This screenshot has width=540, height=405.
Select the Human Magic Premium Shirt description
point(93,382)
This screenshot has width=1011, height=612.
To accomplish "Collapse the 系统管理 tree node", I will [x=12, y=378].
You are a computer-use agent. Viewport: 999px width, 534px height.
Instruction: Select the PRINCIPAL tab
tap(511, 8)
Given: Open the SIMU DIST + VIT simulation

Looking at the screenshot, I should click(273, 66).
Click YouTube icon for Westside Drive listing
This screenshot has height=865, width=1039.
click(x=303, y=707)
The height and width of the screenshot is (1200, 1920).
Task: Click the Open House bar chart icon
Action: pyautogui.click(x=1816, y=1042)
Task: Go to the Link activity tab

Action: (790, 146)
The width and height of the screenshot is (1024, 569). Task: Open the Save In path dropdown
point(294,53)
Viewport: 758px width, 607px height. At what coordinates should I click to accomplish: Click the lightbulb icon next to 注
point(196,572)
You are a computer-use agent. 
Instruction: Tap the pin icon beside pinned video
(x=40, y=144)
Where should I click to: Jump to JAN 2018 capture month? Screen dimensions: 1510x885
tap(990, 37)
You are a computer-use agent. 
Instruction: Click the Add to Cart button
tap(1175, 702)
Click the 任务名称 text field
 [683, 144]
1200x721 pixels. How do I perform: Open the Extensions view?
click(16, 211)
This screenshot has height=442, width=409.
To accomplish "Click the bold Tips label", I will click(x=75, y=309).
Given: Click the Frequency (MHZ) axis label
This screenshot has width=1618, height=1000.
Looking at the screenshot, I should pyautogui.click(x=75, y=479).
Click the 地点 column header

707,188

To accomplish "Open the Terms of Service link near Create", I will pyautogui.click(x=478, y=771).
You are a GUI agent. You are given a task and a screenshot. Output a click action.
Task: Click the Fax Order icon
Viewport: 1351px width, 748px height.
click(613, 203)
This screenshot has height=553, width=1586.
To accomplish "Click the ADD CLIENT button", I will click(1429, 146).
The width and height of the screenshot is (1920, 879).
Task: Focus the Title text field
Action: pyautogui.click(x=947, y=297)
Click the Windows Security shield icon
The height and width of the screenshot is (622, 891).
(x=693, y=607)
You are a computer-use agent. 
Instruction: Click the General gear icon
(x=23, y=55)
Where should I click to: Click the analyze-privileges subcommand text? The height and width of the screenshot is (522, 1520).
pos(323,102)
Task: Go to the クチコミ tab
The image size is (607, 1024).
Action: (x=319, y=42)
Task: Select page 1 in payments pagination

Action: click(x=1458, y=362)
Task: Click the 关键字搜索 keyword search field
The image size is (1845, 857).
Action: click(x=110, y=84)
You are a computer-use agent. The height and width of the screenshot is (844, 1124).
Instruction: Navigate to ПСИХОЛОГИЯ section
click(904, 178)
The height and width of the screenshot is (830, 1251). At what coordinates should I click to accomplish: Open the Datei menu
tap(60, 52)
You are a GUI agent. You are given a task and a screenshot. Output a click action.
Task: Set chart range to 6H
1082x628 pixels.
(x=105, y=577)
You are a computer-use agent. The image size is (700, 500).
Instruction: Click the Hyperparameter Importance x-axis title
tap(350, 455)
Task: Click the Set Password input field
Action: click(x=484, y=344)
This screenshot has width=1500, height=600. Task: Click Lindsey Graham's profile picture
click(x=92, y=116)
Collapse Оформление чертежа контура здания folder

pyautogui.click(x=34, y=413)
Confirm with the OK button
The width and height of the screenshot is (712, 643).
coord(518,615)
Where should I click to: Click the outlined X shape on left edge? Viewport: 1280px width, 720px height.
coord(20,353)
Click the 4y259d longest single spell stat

:: Directions for this task ::
Would you repeat all of the entries exactly?

:: Solution below ::
This screenshot has width=540, height=405.
Select the Human Magic Premium Shirt description
point(93,382)
This screenshot has width=1011, height=612.
To accomplish "Collapse the 系统管理 tree node", I will [x=12, y=378].
You are a computer-use agent. Viewport: 999px width, 534px height.
Instruction: Select the PRINCIPAL tab
tap(511, 8)
Given: Open the SIMU DIST + VIT simulation

Looking at the screenshot, I should click(273, 66).
Click YouTube icon for Westside Drive listing
This screenshot has height=865, width=1039.
click(x=303, y=707)
The height and width of the screenshot is (1200, 1920).
Task: Click the Open House bar chart icon
Action: pyautogui.click(x=1816, y=1042)
Task: Go to the Link activity tab

Action: (790, 146)
The width and height of the screenshot is (1024, 569). Task: Open the Save In path dropdown
point(294,53)
Viewport: 758px width, 607px height. At what coordinates should I click to accomplish: Click the lightbulb icon next to 注
point(196,572)
You are a computer-use agent. 
Instruction: Tap the pin icon beside pinned video
(x=40, y=144)
Where should I click to: Jump to JAN 2018 capture month? Screen dimensions: 1510x885
tap(990, 37)
You are a computer-use agent. 
Instruction: Click the Add to Cart button
tap(1175, 702)
Click the 任务名称 text field
 [683, 144]
1200x721 pixels. How do I perform: Open the Extensions view?
click(16, 211)
This screenshot has height=442, width=409.
To accomplish "Click the bold Tips label", I will click(x=75, y=309).
Given: Click the Frequency (MHZ) axis label
This screenshot has width=1618, height=1000.
Looking at the screenshot, I should pyautogui.click(x=75, y=479).
Click the 地点 column header

707,188

To accomplish "Open the Terms of Service link near Create", I will pyautogui.click(x=478, y=771).
You are a GUI agent. You are given a task and a screenshot. Output a click action.
Task: Click the Fax Order icon
Viewport: 1351px width, 748px height.
click(613, 203)
This screenshot has height=553, width=1586.
To accomplish "Click the ADD CLIENT button", I will click(1429, 146).
The width and height of the screenshot is (1920, 879).
Task: Focus the Title text field
Action: pyautogui.click(x=947, y=297)
Click the Windows Security shield icon
The height and width of the screenshot is (622, 891).
(x=693, y=607)
You are a computer-use agent. 
Instruction: Click the General gear icon
(x=23, y=55)
Where should I click to: Click the analyze-privileges subcommand text? The height and width of the screenshot is (522, 1520).
pos(323,102)
Task: Go to the クチコミ tab
The image size is (607, 1024).
Action: (x=319, y=42)
Task: Select page 1 in payments pagination

Action: click(x=1458, y=362)
Task: Click the 关键字搜索 keyword search field
The image size is (1845, 857).
Action: click(x=110, y=84)
You are a computer-use agent. The height and width of the screenshot is (844, 1124).
Instruction: Navigate to ПСИХОЛОГИЯ section
click(904, 178)
The height and width of the screenshot is (830, 1251). At what coordinates should I click to accomplish: Open the Datei menu
tap(60, 52)
You are a GUI agent. You are given a task and a screenshot. Output a click action.
Task: Set chart range to 6H
1082x628 pixels.
(x=105, y=577)
You are a computer-use agent. The image size is (700, 500).
Instruction: Click the Hyperparameter Importance x-axis title
tap(350, 455)
Task: Click the Set Password input field
Action: click(x=484, y=344)
This screenshot has width=1500, height=600. Task: Click Lindsey Graham's profile picture
click(x=92, y=116)
Collapse Оформление чертежа контура здания folder

pyautogui.click(x=34, y=413)
Confirm with the OK button
The width and height of the screenshot is (712, 643).
coord(518,615)
Where should I click to: Click the outlined X shape on left edge? Viewport: 1280px width, 720px height.
coord(20,353)
Click the 4y259d longest single spell stat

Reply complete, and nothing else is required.